In January, Orbis announced a deal with multi-billion-dollar French biometrics and digital identity firm Idemia, to roll out the technology into airports around the world, once it’s been developed.
But it’s not been easy, or cheap.
Even as someone who has commercialised science before, developing the antibody testing technology has been “surprisingly expensive”, Williams says. Trying to build a complex piece of equipment with all the Covid-related supply chain and travel restrictions has also been challenging.
“The number of glitches, you know, it’s like hacking your way through hawthorn bushes. But we’ve got a machete so away we go.”
Orbis first started looking at testing for Covid immunity back in 2020, but the spinning disc technology has been under development for at least five years before that – beginning with a summer project for University of Auckland students.
“Airports and milking sheds have got a lot in common. The queues of animals or people waiting to go through control gates.”
– David Williams, Orbis
At that time, the testing technology was being developed to test cow’s milk for progesterone levels to monitor when an individual cow was ready to get pregnant. (Progesterone levels change at a time when the cow is getting more fertile).
But testing cows daily in a milking shed environment needed a particularly sturdy piece of equipment with the capacity to churn out lots of tests, relatively cheaply, and providing fast results.

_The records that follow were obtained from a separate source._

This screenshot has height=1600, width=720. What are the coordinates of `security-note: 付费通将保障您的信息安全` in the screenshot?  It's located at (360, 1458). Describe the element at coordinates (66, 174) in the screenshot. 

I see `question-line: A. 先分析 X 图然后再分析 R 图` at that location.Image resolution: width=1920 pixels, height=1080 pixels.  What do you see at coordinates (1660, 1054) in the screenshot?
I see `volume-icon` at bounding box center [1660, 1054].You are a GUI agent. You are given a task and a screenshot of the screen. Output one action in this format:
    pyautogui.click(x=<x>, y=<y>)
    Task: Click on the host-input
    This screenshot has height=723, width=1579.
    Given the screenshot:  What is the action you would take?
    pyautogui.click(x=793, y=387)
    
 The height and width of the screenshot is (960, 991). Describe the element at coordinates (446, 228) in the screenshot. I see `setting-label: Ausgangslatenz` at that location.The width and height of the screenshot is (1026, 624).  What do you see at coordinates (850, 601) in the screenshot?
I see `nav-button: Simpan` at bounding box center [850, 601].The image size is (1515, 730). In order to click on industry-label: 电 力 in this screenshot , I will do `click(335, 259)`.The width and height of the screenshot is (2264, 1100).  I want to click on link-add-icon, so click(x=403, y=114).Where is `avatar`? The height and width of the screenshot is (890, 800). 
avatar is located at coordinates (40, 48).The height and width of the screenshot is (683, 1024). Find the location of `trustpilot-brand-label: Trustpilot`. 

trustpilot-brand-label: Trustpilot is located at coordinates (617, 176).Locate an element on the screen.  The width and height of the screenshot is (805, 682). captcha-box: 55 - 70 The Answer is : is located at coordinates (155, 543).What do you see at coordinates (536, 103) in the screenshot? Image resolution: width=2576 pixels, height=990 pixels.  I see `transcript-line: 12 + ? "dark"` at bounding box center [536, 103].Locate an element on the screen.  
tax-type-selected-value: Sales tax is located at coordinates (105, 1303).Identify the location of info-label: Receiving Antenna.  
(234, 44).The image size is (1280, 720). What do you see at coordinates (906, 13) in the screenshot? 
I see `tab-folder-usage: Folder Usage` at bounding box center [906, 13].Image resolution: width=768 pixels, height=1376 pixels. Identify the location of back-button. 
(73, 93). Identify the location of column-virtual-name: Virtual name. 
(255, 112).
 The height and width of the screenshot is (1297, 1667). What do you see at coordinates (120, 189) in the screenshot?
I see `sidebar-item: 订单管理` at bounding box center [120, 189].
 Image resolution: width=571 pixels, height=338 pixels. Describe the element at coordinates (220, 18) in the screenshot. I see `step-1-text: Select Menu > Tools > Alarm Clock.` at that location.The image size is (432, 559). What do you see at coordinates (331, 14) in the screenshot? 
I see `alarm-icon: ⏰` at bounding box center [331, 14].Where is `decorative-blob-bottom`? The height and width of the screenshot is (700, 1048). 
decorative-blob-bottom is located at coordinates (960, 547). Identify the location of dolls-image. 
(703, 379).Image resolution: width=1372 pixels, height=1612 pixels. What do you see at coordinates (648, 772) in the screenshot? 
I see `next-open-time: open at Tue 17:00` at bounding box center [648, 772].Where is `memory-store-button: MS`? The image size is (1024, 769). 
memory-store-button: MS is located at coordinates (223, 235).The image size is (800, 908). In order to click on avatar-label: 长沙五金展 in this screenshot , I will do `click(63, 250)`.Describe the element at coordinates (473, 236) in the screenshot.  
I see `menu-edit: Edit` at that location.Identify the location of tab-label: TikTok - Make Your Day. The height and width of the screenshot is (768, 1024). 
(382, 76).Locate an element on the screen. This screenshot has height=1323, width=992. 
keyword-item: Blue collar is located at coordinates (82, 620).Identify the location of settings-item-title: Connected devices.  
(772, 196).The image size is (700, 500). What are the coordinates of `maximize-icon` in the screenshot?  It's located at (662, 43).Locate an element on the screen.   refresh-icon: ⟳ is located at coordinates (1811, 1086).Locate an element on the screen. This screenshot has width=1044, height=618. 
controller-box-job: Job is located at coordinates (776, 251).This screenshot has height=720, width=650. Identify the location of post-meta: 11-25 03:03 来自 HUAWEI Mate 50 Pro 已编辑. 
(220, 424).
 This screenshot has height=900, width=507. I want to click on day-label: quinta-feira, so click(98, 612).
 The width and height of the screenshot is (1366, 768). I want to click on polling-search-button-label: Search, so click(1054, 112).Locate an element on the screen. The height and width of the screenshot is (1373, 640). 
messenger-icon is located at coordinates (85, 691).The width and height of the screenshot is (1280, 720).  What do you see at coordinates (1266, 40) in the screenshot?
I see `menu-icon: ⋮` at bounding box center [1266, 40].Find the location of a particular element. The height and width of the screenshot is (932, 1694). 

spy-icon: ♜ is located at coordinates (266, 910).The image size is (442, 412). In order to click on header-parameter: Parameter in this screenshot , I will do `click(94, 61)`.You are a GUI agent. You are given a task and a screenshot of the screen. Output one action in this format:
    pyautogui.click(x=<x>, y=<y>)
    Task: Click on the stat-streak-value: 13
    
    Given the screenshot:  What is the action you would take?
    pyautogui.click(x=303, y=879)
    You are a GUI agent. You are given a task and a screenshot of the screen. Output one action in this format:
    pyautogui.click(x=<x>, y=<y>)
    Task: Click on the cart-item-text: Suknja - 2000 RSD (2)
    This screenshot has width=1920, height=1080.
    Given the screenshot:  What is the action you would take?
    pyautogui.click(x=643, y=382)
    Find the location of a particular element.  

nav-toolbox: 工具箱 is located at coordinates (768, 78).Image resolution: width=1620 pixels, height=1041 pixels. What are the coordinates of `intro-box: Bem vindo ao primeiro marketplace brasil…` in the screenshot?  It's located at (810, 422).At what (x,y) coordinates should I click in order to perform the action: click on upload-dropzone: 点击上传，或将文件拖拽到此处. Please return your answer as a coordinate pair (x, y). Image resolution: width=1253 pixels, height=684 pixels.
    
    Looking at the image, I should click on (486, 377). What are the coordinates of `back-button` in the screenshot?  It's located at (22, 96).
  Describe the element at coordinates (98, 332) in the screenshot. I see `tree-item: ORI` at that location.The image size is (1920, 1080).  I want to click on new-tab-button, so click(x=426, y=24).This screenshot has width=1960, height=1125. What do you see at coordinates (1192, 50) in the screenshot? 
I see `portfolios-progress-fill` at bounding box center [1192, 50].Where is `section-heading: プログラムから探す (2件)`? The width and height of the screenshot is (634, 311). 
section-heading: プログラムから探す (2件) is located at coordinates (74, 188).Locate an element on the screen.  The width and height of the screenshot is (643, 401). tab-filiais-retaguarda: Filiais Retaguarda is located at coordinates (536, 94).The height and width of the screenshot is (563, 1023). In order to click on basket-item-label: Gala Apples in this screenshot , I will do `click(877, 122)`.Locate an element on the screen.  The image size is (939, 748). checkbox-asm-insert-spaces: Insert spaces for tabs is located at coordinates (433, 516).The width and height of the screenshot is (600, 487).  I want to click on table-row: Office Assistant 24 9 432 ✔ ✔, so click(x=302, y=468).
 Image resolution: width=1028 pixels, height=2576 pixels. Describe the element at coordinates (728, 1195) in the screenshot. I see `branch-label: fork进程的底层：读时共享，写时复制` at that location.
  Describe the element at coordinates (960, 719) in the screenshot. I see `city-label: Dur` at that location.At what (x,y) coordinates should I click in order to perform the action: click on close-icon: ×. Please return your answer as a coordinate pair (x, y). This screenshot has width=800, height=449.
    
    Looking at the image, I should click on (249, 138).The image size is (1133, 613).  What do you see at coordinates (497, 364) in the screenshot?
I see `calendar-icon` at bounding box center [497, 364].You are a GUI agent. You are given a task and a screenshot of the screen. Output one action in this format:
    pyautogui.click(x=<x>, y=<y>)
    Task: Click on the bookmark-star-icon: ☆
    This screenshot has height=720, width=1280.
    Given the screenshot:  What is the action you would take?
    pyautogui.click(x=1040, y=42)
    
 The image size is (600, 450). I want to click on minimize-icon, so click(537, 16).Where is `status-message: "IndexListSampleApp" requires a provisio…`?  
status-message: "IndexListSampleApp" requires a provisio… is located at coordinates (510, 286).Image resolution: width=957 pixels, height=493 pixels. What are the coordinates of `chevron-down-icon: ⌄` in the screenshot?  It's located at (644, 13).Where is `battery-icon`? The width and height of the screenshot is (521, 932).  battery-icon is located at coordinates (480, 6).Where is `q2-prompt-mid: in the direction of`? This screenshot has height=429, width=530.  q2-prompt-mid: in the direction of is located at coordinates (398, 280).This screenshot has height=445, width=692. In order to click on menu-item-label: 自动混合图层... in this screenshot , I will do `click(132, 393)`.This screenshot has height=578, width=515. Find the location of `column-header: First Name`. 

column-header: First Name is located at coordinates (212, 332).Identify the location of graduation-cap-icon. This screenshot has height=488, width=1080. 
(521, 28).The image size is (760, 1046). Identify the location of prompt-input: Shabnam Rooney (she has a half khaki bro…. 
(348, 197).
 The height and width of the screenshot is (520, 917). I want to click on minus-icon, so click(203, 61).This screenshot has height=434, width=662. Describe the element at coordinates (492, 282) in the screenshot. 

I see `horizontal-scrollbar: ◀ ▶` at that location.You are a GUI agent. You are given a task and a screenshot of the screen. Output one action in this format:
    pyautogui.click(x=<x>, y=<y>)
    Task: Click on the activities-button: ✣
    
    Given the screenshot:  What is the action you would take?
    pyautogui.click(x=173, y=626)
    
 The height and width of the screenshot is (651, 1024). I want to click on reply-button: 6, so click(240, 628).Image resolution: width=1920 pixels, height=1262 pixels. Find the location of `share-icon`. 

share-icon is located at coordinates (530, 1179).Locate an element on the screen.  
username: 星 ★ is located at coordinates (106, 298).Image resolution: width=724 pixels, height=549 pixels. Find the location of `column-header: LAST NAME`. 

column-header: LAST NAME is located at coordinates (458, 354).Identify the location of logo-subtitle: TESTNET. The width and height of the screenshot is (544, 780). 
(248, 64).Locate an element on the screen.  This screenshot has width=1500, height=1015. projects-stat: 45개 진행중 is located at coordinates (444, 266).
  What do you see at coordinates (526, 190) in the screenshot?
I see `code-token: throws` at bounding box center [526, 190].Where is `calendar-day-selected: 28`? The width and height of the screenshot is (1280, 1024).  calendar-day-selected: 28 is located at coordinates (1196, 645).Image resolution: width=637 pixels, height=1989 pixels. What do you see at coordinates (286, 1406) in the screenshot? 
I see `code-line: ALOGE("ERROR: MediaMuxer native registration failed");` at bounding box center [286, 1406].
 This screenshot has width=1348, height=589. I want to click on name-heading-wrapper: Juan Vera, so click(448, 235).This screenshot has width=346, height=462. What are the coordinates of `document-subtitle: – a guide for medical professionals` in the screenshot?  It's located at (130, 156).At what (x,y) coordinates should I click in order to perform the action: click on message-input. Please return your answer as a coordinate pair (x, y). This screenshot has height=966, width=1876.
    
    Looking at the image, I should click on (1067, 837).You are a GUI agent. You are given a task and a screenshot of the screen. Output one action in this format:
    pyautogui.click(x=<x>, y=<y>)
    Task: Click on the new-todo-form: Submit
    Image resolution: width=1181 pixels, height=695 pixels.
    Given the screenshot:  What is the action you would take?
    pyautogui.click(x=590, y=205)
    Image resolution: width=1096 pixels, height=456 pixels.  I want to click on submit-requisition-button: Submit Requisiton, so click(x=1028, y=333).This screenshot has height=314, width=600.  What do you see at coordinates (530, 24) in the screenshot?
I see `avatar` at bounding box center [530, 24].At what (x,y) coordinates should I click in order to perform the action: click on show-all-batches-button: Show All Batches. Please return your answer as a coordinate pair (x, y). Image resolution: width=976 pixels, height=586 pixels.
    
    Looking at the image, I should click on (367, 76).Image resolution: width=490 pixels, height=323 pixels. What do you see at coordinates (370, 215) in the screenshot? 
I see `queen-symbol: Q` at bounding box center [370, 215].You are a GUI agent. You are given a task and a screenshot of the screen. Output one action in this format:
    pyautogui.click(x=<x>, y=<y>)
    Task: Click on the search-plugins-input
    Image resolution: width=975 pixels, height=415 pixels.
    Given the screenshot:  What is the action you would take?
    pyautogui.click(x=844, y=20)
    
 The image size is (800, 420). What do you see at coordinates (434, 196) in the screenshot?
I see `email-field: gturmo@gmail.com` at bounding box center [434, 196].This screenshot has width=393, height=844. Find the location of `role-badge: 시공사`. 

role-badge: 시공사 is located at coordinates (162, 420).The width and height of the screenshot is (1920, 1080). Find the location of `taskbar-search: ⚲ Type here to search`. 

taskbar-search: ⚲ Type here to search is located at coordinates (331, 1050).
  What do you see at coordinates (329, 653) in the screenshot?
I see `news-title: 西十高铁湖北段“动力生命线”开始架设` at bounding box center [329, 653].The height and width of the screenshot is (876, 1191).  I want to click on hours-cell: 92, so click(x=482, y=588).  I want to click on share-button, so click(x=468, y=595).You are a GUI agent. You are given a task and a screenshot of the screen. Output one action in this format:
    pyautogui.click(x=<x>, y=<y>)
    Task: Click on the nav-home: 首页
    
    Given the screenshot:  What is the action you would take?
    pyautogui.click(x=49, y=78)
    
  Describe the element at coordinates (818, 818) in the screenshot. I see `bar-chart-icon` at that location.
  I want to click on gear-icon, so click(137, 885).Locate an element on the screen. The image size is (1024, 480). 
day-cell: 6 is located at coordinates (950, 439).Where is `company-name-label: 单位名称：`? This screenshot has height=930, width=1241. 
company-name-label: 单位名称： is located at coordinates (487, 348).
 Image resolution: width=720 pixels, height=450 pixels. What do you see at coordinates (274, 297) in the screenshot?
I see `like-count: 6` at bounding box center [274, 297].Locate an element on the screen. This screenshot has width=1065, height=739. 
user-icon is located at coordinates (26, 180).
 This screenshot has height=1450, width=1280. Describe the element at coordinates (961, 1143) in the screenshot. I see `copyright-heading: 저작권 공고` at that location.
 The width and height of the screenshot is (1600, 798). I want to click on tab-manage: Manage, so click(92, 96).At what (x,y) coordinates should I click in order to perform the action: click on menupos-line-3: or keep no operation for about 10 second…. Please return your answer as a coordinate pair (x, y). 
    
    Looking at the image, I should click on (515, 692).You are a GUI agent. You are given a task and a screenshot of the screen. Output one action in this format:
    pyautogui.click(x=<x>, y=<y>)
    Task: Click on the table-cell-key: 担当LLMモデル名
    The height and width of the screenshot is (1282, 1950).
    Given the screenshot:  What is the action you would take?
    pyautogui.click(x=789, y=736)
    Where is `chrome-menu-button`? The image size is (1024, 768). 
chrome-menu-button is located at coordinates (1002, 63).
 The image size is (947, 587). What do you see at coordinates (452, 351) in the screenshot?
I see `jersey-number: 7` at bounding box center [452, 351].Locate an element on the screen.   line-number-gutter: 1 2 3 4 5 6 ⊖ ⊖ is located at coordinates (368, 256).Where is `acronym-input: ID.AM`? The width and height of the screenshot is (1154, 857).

Pivoting to work on providing robust, fast, not-too-expensive blood tests at an airport wasn’t too big a jump, Williams says.
“Airports and milking sheds have got a lot in common. The queues of animals or people waiting to go through control gates.”
Measuring declining immunity over time
Opening up the borders isn’t the only potential application for the antibody testing device. It could also be used to do regular testing for people in high-risk occupations – air crew, for example, or border workers – to make sure their vaccine-induced immunity isn’t wearing off, Williams says.
The Kirby Institute paper suggests “immunity to Covid-19 from vaccination will wane significantly within a year, with the level of neutralising antibodies in the blood dropping over the first few months following infection or vaccination”.
And antibody immune levels are much easier to measure than vaccine efficacy over time, the authors say.
Williams says this could be a key use of the Orbis technology.
“If immunity fades over time, how do these people know whether they are still safe from getting really sick from Covid? The answer is you test them. And if their antibody count has gone down then you know to give them a booster.
This way you don’t have to give boosters to everyone, just the people who need it, Williams says.
“You could do this test every month or every couple of months and you’re giving reassurance to the people doing these jobs. And you’re giving reassurance to the public as well.”